Here’s the quantitative results for RAG on (my) PDF documents:
Metric | Single Hop | Table Related | Multi Hop | Weighted Avg |
---|---|---|---|---|
Cosine Similarity | 0.7993 | 0.8121 | 0.8012 | 0.8036 |
Rouge1 F1 | 0.3371 | 0.3356 | 0.3121 | 0.332 |
Rouge1 Recall | 0.5847 | 0.5608 | 0.4423 | 0.5506 |
Retrieval F1 | 0.6042 | 0.7 | 0.5667 | 0.6186 |
Retrieval Recall | 0.8125 | 1 | 0.5556 | 0.7692 |
Here’s the results for RAG on pandoc
documents:
Metric | Single Hop | Table Related | Multi Hop | Weighted Avg |
---|---|---|---|---|
Cosine Similarity | 0.7829 | 0.845 | 0.8228 | 0.8098 |
Rouge1 F1 | 0.3449 | 0.5225 | 0.4619 | 0.4223 |
Rouge1 Recall | 0.4984 | 0.7046 | 0.5372 | 0.5701 |
Retrieval F1 | 0.6042 | 0.8000 | 0.5000 | 0.6170 |
Retrieval Recall | 0.8125 | 1.0000 | 0.5000 | 0.7436 |
Prepending document title to your chunks
Every document has a document title (eg file name) and is chunked. One way to improve retrieval is to prepend the document title to each chunk.
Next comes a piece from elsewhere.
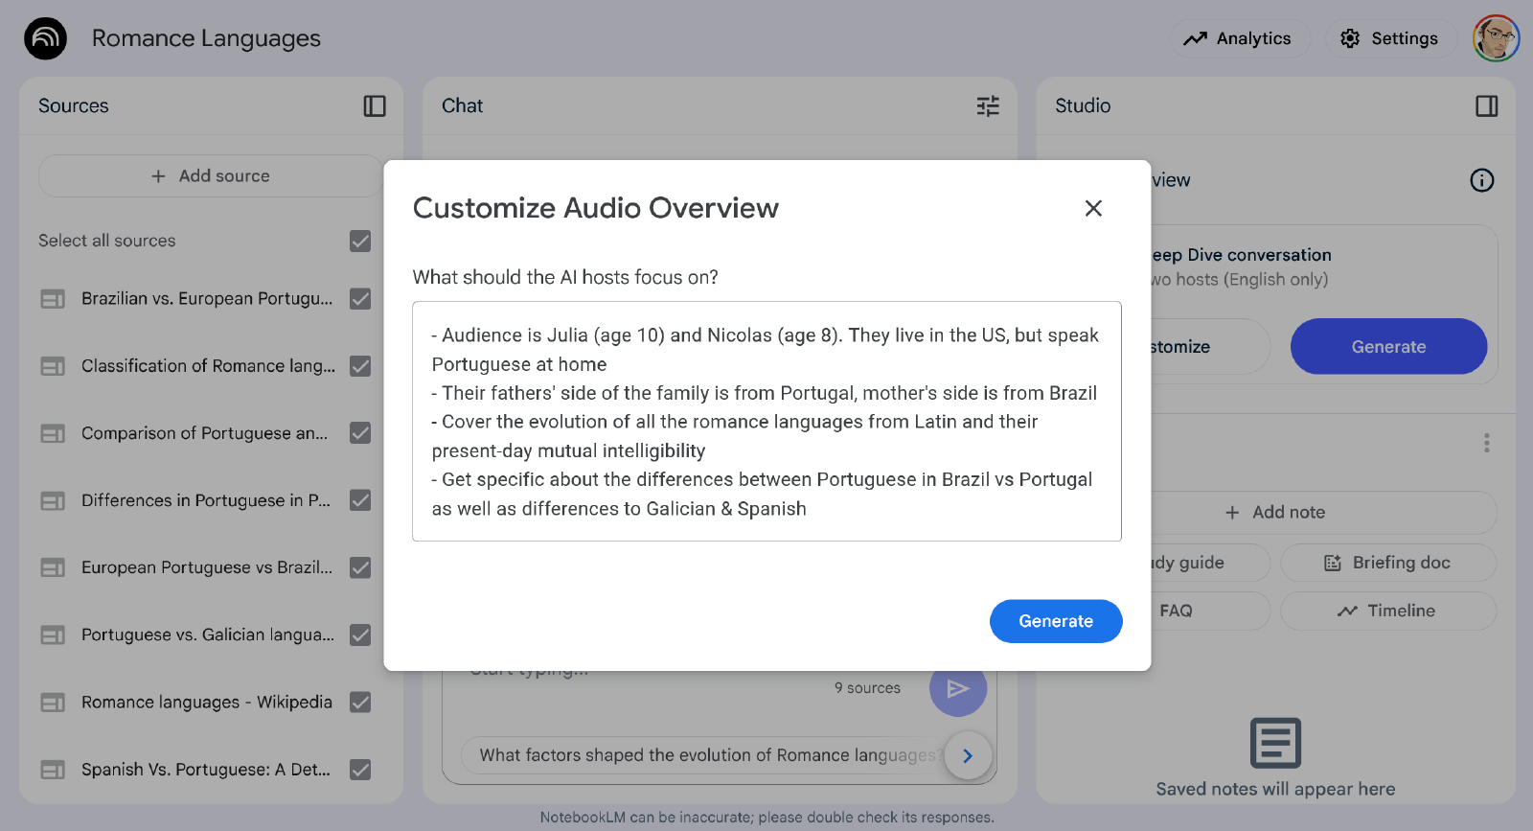
Task: Show next suggested question chevron
Action: click(968, 755)
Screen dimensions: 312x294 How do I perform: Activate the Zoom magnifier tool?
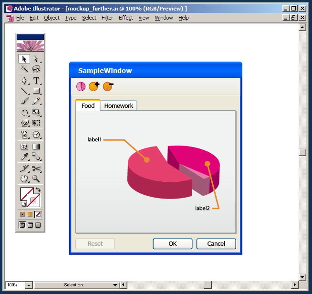click(x=36, y=179)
Here’s the quantitative results without prepending:
Metric | Single Hop | Table Related | Multi Hop | Weighted Avg |
---|---|---|---|---|
Cosine Similarity (Instructor-XL) | 0.8114 | 0.8559 | 0.8667 | 0.8371 |
Rouge1 F1 | 0.3292 | 0.4859 | 0.4266 | 0.4013 |
Rouge1 Recall | 0.5829 | 0.6335 | 0.6721 | 0.617 |
Retrieval F1 | 0.7111 | 0.8182 | 0.4167 | 0.6364 |
Retrieval Recall | 0.8667 | 0.9091 | 0.4167 | 0.7179 |
Here’s the results with prepending:
Metric | Single Hop | Table Related | Multi Hop | Weighted Avg |
---|---|---|---|---|
Cosine Similarity (Instructor-XL) | 0.8381 | 0.8701 | 0.8135 | 0.8445 |
Rouge1 F1 | 0.3967 | 0.4848 | 0.3151 | 0.4117 |
Rouge1 Recall | 0.6671 | 0.6806 | 0.5623 | 0.6521 |
Retrieval F1 | 0.8000 | 0.9091 | 0.5000 | 0.7209 |
Retrieval Recall | 0.9333 | 1.0000 | 0.5000 | 0.7947 |
Credits to Shin Youn for this tip
Converting flat tables to JSON format
For flat tables (i.e. mxn table, with only one value per cell) which are long, the entries near the bottom of the table may be too far away from the headers. One simple trick is to convert these flat tables to JSON format, such that the key is the table header and the value is the cell value.
Credits to Jun How and Qian Hui for this tip.